Note from the amateur: I have found that many people still don't understand the specific function of these parameters. Copying the parameters from the document often leads to a large deviation from the imagined effect. Here I still suggest understanding the parameters, running more comparison charts and experimenting, and then adjusting the parameters based on understanding.
After the above examples, I believe you have some understanding of the role of MBW. Next, I will give you some preliminary conclusions that we have studied, and in the advanced section, we will also explain Base_alpha, supermerger, and the reasons behind these phenomena using theoretical analysis.
Conclusion from the amateur:
Explanation of what is called a secondary form of expression, in fact, it is because under the same seed, after the composition has changed, the content of the picture will change, so the color will also change, but the way of coloring (OUT layer) is still the same way of coloring.

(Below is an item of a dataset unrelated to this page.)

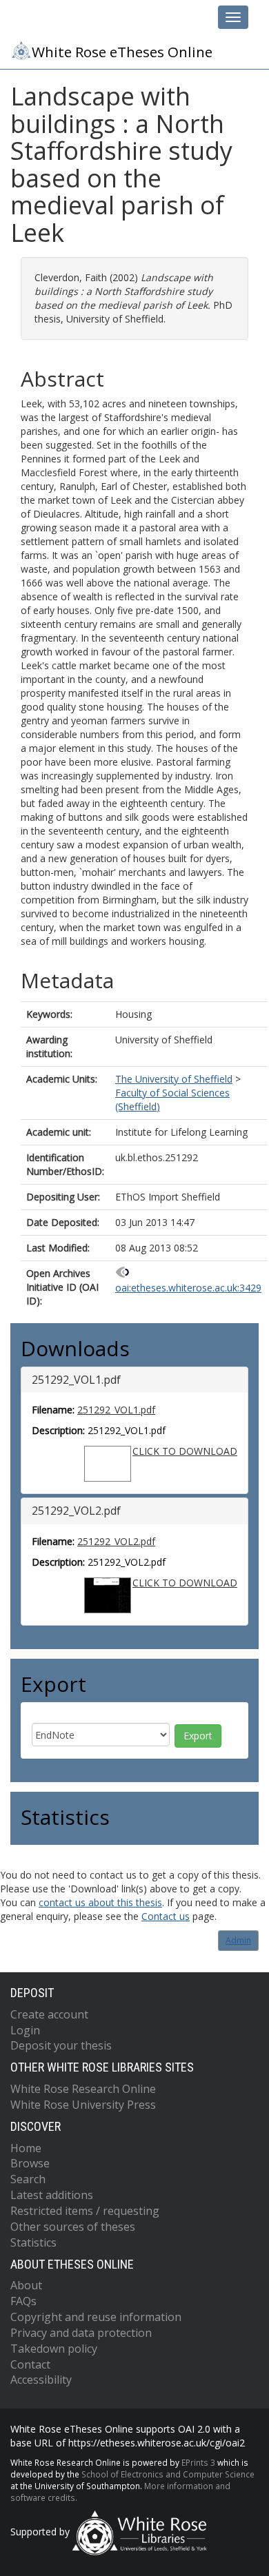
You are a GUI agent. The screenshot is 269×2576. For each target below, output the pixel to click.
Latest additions (51, 2194)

Similarly, after the color changes, in some places it will also affect the AI's judgment, making it appear to have changed the composition, but the composition method (IN layer) is still the original one.
Yin Bai Liang's conclusion:
Note: If you are not interested, just skip to the advanced operation later.
Watch the video "3 blue 1 brown" (its been put on display) to find out.
The model is composed of a semantic analysis module, a U-net drawing module, and a VAE fine-tuning module.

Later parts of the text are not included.